I’m not entirely sold on the technology, especially since immutable ledgers have been around long before the blockchain, but also due to potential attack vectors and the natural push towards centralisation for many applications - but I’m just one man and if people find uses for it then good for them.
What other solutions to double spending were there in financial cryptography before?
No idea, I don’t work in fintech, but was it a fundamental problem that required a solution?
I’ve worked with blockchain in the past, and the uses where it excelled were in immutable bidding contracts for shared resources between specific owners (e.g. who uses this cable at x time).
Fully decentralized p2p cryptocurrency transactions without double spending by proof of work (improvement upon Hashcash) was done first with Bitcoin. The term fintech did not exist at the time.

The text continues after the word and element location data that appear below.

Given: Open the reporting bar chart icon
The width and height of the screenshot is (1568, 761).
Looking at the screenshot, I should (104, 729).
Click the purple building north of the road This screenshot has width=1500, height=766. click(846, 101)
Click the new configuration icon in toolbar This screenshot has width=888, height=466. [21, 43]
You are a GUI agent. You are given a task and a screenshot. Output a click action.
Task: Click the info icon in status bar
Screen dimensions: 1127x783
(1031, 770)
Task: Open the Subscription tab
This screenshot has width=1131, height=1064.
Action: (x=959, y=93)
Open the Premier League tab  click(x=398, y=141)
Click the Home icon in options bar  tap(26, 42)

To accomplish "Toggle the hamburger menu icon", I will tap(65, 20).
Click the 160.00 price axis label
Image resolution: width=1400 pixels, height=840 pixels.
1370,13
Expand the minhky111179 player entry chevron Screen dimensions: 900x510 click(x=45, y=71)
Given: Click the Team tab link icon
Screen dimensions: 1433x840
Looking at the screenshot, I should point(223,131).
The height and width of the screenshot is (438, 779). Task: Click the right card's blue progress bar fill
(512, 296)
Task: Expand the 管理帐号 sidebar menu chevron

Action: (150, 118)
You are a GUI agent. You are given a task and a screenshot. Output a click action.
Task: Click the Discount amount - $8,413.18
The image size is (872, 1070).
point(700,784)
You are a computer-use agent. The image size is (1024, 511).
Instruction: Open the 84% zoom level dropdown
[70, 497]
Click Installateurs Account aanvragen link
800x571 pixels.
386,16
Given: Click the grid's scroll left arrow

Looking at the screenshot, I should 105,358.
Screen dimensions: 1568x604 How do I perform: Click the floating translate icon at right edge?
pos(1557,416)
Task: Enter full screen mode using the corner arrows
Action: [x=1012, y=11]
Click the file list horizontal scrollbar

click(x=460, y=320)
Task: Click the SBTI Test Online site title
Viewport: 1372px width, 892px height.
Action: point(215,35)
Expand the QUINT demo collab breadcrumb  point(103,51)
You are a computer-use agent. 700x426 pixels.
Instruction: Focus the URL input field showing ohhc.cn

EDIT: looked it up, apparently first use as Fin-Tech was 1967 https://en.wikipedia.org/wiki/Fintech – it’s not the current use of the term though.
I guess additional bonus for crypto would be not burning the planet, and actuallt have a real value of something, not the imagined one.
PM and sales, eh?
So you’re saying his lack of respect for programmers isn’t new, but has spanned his whole career?
Devalue another persons labour is what being an executive is all about.
Yeah nah. We already have copilot and it introduces so many subtle bugs.
“Guy who was fed a pay-to-win degree at a nepotism practicing school with a silver spoon shares fantasy, to his fan base that own large publications, about replacing hard working and intelligent employees with machines he is unable to comprehend the most basic features of”
You did a great summary honestly
And anyone who believes that should be fired, because they don’t understand the technology at all or what is involved in programming for that matter. At the very least it should make everyone question the company if its leadership doesn’t understand their own product.
The job of CEO seems the far easier to replace with AI. A fairly basic algorithm with weighted goals and parameters (chosen by the board) + LLM + character avatar would probably perform better than most CEOs. Leave out the LLM if you want it to spout nonsense like this Amazon Cloud CEO.
Cheaper too I bet.
Also lol for the AI coder 😁 good luck with that 😂
Worst case scenario the ai fucking loses it and decides to do some wacky but weirdly effective shit. Like spamming out 1 width units en masse in Hearts of Iron 4.
And no asinine private jet commute required for the AI CEO…
But plenty of electricity still needed.
Probably cheap at the price compared to burning Jet A by the tens or hundreds of gallons.
Not that I am unconcerned about the resource usage. Lesser of two evils.
Good point.
Its not like jobs will disappear in a single day. Incremental improvements will render lower level tasks obsolete, it already has to a degree.
Someone will still need to translate the business objectives into logical structure, via code, language, or whatever medium. Whether you call that a “coder” or not, is kind of irrelevant. The nerdy introverts will need to translate sales-douche into computer one way or another. Sales-douches are not going to be building enterprise apps from their techbro-hypespeak.